→ **Your goal**: Each entry is to be output precisely as it appears.

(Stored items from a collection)
== Segment start ==
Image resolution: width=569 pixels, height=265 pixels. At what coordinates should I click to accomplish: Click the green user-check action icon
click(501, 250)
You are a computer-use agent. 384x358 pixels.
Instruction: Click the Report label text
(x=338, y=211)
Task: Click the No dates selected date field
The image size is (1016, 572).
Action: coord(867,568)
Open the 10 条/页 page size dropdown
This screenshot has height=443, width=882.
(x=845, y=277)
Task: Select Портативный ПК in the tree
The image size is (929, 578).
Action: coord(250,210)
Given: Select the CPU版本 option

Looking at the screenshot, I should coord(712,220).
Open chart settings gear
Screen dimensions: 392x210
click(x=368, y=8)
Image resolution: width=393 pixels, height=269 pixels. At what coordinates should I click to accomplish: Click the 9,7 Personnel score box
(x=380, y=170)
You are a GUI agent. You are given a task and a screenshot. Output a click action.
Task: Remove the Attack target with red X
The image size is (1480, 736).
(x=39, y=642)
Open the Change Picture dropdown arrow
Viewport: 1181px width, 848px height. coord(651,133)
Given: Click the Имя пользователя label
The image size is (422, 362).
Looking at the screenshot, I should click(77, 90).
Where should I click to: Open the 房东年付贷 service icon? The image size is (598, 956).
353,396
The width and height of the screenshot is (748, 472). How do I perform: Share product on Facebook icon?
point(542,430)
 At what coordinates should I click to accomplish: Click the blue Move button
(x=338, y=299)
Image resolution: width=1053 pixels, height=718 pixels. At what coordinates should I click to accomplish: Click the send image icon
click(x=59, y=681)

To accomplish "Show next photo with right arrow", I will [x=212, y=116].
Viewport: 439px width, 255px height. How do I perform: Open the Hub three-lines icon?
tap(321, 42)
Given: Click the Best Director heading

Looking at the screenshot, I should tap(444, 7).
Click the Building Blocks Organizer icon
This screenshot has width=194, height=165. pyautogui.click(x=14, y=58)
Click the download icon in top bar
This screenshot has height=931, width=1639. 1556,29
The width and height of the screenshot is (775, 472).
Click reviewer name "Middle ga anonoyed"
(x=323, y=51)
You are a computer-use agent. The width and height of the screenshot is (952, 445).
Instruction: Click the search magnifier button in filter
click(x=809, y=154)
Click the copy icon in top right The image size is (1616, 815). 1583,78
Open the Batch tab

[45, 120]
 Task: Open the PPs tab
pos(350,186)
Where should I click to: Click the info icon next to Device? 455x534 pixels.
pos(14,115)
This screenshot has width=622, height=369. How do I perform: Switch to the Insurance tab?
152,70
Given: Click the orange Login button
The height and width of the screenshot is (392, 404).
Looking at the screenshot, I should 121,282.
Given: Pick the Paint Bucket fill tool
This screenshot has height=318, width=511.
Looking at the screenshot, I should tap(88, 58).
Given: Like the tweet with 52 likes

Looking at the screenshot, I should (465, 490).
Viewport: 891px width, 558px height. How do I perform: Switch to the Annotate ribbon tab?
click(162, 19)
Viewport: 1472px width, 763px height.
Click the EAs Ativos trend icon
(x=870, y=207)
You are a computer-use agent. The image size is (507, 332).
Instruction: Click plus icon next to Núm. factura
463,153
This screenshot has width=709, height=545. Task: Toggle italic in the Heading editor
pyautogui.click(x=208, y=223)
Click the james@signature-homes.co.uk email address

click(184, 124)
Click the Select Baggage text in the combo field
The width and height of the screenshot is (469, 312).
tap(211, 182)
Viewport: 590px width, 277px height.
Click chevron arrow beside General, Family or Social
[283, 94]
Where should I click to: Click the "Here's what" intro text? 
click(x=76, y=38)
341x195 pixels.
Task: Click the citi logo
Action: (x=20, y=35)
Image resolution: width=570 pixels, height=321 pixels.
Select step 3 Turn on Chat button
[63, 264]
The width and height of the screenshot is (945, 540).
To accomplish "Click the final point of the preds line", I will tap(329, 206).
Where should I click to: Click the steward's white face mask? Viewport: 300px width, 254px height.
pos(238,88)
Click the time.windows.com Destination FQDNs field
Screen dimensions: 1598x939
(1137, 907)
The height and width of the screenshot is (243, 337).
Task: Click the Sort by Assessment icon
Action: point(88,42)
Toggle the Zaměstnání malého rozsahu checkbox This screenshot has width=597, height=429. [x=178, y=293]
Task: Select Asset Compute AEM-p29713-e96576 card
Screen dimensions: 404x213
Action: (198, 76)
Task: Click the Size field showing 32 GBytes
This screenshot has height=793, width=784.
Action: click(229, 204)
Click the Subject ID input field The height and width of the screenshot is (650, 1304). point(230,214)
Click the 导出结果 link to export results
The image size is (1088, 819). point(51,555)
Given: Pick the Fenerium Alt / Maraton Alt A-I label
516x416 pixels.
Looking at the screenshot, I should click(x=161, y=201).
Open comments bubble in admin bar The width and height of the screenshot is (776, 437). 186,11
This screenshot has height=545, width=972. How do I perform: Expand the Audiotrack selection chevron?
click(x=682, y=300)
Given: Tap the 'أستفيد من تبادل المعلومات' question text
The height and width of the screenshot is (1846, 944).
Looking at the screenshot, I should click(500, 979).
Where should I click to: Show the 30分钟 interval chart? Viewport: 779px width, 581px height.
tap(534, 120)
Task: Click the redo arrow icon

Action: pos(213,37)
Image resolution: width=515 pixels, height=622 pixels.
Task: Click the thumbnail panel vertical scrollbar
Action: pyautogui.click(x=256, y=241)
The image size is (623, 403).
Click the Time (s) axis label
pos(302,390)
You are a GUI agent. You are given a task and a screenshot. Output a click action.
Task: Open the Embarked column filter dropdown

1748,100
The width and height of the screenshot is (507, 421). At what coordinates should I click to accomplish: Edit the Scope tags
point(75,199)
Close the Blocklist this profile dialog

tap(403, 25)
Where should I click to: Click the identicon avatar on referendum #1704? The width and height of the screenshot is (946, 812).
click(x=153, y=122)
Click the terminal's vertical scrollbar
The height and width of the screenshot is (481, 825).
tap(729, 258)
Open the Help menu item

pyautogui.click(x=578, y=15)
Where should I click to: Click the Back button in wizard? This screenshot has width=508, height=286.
== Segment end ==
→ **Answer**:
Image resolution: width=569 pixels, height=265 pixels. At what coordinates should I click to accomplish: Click the green user-check action icon
click(501, 250)
You are a computer-use agent. 384x358 pixels.
Instruction: Click the Report label text
(x=338, y=211)
Task: Click the No dates selected date field
The image size is (1016, 572).
Action: coord(867,568)
Open the 10 条/页 page size dropdown
This screenshot has height=443, width=882.
(x=845, y=277)
Task: Select Портативный ПК in the tree
The image size is (929, 578).
Action: coord(250,210)
Given: Select the CPU版本 option

Looking at the screenshot, I should coord(712,220).
Open chart settings gear
Screen dimensions: 392x210
click(x=368, y=8)
Image resolution: width=393 pixels, height=269 pixels. At what coordinates should I click to accomplish: Click the 9,7 Personnel score box
(x=380, y=170)
You are a GUI agent. You are given a task and a screenshot. Output a click action.
Task: Remove the Attack target with red X
The image size is (1480, 736).
(x=39, y=642)
Open the Change Picture dropdown arrow
Viewport: 1181px width, 848px height. coord(651,133)
Given: Click the Имя пользователя label
The image size is (422, 362).
Looking at the screenshot, I should click(77, 90).
Where should I click to: Open the 房东年付贷 service icon? The image size is (598, 956).
353,396
The width and height of the screenshot is (748, 472). How do I perform: Share product on Facebook icon?
point(542,430)
 At what coordinates should I click to accomplish: Click the blue Move button
(x=338, y=299)
Image resolution: width=1053 pixels, height=718 pixels. At what coordinates should I click to accomplish: Click the send image icon
click(x=59, y=681)

To accomplish "Show next photo with right arrow", I will [x=212, y=116].
Viewport: 439px width, 255px height. How do I perform: Open the Hub three-lines icon?
tap(321, 42)
Given: Click the Best Director heading

Looking at the screenshot, I should tap(444, 7).
Click the Building Blocks Organizer icon
This screenshot has width=194, height=165. pyautogui.click(x=14, y=58)
Click the download icon in top bar
This screenshot has height=931, width=1639. 1556,29
The width and height of the screenshot is (775, 472).
Click reviewer name "Middle ga anonoyed"
(x=323, y=51)
You are a computer-use agent. The width and height of the screenshot is (952, 445).
Instruction: Click the search magnifier button in filter
click(x=809, y=154)
Click the copy icon in top right The image size is (1616, 815). 1583,78
Open the Batch tab

[45, 120]
 Task: Open the PPs tab
pos(350,186)
Where should I click to: Click the info icon next to Device? 455x534 pixels.
pos(14,115)
This screenshot has width=622, height=369. How do I perform: Switch to the Insurance tab?
152,70
Given: Click the orange Login button
The height and width of the screenshot is (392, 404).
Looking at the screenshot, I should 121,282.
Given: Pick the Paint Bucket fill tool
This screenshot has height=318, width=511.
Looking at the screenshot, I should tap(88, 58).
Given: Like the tweet with 52 likes

Looking at the screenshot, I should (465, 490).
Viewport: 891px width, 558px height. How do I perform: Switch to the Annotate ribbon tab?
click(162, 19)
Viewport: 1472px width, 763px height.
Click the EAs Ativos trend icon
(x=870, y=207)
You are a computer-use agent. The image size is (507, 332).
Instruction: Click plus icon next to Núm. factura
463,153
This screenshot has width=709, height=545. Task: Toggle italic in the Heading editor
pyautogui.click(x=208, y=223)
Click the james@signature-homes.co.uk email address

click(184, 124)
Click the Select Baggage text in the combo field
The width and height of the screenshot is (469, 312).
tap(211, 182)
Viewport: 590px width, 277px height.
Click chevron arrow beside General, Family or Social
[283, 94]
Where should I click to: Click the "Here's what" intro text? 
click(x=76, y=38)
341x195 pixels.
Task: Click the citi logo
Action: (x=20, y=35)
Image resolution: width=570 pixels, height=321 pixels.
Select step 3 Turn on Chat button
[63, 264]
The width and height of the screenshot is (945, 540).
To accomplish "Click the final point of the preds line", I will tap(329, 206).
Where should I click to: Click the steward's white face mask? Viewport: 300px width, 254px height.
pos(238,88)
Click the time.windows.com Destination FQDNs field
Screen dimensions: 1598x939
(1137, 907)
The height and width of the screenshot is (243, 337).
Task: Click the Sort by Assessment icon
Action: point(88,42)
Toggle the Zaměstnání malého rozsahu checkbox This screenshot has width=597, height=429. [x=178, y=293]
Task: Select Asset Compute AEM-p29713-e96576 card
Screen dimensions: 404x213
Action: (198, 76)
Task: Click the Size field showing 32 GBytes
This screenshot has height=793, width=784.
Action: click(229, 204)
Click the Subject ID input field The height and width of the screenshot is (650, 1304). point(230,214)
Click the 导出结果 link to export results
The image size is (1088, 819). point(51,555)
Given: Pick the Fenerium Alt / Maraton Alt A-I label
516x416 pixels.
Looking at the screenshot, I should click(x=161, y=201).
Open comments bubble in admin bar The width and height of the screenshot is (776, 437). 186,11
This screenshot has height=545, width=972. How do I perform: Expand the Audiotrack selection chevron?
click(x=682, y=300)
Given: Tap the 'أستفيد من تبادل المعلومات' question text
The height and width of the screenshot is (1846, 944).
Looking at the screenshot, I should click(500, 979).
Where should I click to: Show the 30分钟 interval chart? Viewport: 779px width, 581px height.
tap(534, 120)
Task: Click the redo arrow icon

Action: pos(213,37)
Image resolution: width=515 pixels, height=622 pixels.
Task: Click the thumbnail panel vertical scrollbar
Action: pyautogui.click(x=256, y=241)
The image size is (623, 403).
Click the Time (s) axis label
pos(302,390)
You are a GUI agent. You are given a task and a screenshot. Output a click action.
Task: Open the Embarked column filter dropdown

1748,100
The width and height of the screenshot is (507, 421). At what coordinates should I click to accomplish: Edit the Scope tags
point(75,199)
Close the Blocklist this profile dialog

tap(403, 25)
Where should I click to: Click the identicon avatar on referendum #1704? The width and height of the screenshot is (946, 812).
click(x=153, y=122)
Click the terminal's vertical scrollbar
The height and width of the screenshot is (481, 825).
tap(729, 258)
Open the Help menu item

pyautogui.click(x=578, y=15)
Where should I click to: Click the Back button in wizard? This screenshot has width=508, height=286.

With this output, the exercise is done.